## WHAT YOU HAVE TO DO:
Which of the lines below hold "time"? Please return each one.

## INFORMATION:
--------------------------------
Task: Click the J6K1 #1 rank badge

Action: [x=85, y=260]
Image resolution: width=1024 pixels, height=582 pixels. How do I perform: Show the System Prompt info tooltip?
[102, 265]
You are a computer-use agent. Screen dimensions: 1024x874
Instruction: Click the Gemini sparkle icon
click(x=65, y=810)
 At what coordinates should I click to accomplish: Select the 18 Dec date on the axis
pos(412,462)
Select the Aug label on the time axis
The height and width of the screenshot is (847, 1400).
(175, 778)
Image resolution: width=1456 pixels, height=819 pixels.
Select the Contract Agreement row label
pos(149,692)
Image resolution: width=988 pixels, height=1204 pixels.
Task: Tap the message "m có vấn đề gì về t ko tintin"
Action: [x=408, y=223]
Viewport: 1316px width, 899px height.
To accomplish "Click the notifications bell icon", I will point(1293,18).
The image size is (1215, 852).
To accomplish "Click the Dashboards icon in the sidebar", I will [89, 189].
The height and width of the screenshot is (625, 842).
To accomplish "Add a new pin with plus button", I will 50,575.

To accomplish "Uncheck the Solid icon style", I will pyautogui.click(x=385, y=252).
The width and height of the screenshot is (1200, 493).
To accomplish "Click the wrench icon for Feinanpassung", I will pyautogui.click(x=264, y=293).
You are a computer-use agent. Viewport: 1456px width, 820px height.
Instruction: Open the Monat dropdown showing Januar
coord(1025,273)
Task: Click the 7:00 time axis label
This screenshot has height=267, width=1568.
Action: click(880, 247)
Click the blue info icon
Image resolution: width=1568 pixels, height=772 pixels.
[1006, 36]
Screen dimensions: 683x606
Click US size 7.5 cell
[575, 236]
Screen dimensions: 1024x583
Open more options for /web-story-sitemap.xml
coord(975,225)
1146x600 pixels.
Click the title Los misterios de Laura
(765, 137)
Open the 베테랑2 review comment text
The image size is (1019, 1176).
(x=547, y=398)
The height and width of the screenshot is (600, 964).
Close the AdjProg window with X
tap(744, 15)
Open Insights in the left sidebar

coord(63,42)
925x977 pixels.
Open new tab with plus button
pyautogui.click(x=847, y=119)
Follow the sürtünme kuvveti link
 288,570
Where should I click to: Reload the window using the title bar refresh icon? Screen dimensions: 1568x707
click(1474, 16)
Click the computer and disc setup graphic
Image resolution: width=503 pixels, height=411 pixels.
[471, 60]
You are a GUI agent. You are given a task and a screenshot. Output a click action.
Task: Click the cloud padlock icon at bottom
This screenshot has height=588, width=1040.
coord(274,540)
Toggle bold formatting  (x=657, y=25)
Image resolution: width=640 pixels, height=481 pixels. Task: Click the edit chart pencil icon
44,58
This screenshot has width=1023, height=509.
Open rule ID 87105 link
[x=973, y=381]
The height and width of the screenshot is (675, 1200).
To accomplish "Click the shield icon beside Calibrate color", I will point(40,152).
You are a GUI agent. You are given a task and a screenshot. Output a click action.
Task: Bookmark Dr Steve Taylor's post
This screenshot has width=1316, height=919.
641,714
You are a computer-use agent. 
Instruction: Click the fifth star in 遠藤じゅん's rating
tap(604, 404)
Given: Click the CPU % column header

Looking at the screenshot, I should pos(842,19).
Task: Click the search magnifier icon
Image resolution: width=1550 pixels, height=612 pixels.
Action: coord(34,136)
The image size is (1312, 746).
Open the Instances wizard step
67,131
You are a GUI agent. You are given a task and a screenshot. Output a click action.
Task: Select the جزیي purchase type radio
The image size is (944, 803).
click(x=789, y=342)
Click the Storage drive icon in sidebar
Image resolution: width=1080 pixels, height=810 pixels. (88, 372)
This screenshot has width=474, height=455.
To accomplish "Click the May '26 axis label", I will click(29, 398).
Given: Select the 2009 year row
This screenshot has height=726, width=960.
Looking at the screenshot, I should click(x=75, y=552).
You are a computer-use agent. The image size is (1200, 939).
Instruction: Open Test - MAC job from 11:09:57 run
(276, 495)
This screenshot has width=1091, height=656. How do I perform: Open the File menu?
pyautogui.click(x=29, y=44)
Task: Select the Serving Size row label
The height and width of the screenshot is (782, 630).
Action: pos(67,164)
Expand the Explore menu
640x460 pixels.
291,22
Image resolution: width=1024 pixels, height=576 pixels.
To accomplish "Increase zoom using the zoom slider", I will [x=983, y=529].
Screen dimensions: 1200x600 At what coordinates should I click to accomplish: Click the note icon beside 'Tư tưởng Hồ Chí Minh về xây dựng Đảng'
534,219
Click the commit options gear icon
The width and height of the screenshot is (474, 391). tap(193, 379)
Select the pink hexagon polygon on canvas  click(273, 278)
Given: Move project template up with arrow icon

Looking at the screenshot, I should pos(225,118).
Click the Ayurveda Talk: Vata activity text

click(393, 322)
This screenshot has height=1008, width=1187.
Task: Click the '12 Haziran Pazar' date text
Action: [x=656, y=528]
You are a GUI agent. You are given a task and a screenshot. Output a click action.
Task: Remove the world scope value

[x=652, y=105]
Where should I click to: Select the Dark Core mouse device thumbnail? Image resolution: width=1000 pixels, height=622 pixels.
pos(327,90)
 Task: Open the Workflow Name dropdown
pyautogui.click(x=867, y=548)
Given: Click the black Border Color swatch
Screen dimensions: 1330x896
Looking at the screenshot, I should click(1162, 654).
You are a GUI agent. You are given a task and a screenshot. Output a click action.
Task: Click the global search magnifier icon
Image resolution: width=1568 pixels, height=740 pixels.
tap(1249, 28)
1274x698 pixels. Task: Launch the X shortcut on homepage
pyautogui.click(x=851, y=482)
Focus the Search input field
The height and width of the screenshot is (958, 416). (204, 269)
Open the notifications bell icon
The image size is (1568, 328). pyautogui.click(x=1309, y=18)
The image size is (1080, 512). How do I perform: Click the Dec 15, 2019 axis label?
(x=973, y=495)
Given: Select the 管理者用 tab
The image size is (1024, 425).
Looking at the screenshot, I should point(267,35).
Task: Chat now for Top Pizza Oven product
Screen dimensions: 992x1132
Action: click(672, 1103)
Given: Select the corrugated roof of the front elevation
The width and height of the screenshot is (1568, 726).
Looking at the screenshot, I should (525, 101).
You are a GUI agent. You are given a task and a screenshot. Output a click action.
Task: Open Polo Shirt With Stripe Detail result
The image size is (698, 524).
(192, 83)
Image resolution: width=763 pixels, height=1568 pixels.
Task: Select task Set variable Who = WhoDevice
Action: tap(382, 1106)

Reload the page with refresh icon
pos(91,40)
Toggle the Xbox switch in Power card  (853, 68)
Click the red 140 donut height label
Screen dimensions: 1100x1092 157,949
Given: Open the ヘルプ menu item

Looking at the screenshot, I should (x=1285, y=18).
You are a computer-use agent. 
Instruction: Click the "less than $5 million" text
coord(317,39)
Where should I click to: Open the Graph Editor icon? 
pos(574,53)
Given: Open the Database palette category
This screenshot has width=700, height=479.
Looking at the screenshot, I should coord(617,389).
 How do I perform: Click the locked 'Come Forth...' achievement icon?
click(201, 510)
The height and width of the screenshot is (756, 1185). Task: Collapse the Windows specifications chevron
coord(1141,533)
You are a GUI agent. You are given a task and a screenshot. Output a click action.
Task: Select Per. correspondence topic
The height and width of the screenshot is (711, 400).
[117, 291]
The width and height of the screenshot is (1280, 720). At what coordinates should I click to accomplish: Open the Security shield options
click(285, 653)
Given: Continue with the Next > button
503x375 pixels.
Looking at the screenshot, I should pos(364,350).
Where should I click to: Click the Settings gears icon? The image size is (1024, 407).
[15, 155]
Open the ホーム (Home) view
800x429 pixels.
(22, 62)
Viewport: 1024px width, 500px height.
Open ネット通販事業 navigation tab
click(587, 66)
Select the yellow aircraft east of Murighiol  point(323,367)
--------------------------------
## WRITTEN RESPONSE:
Select the Aug label on the time axis
Task: Click the 7:00 time axis label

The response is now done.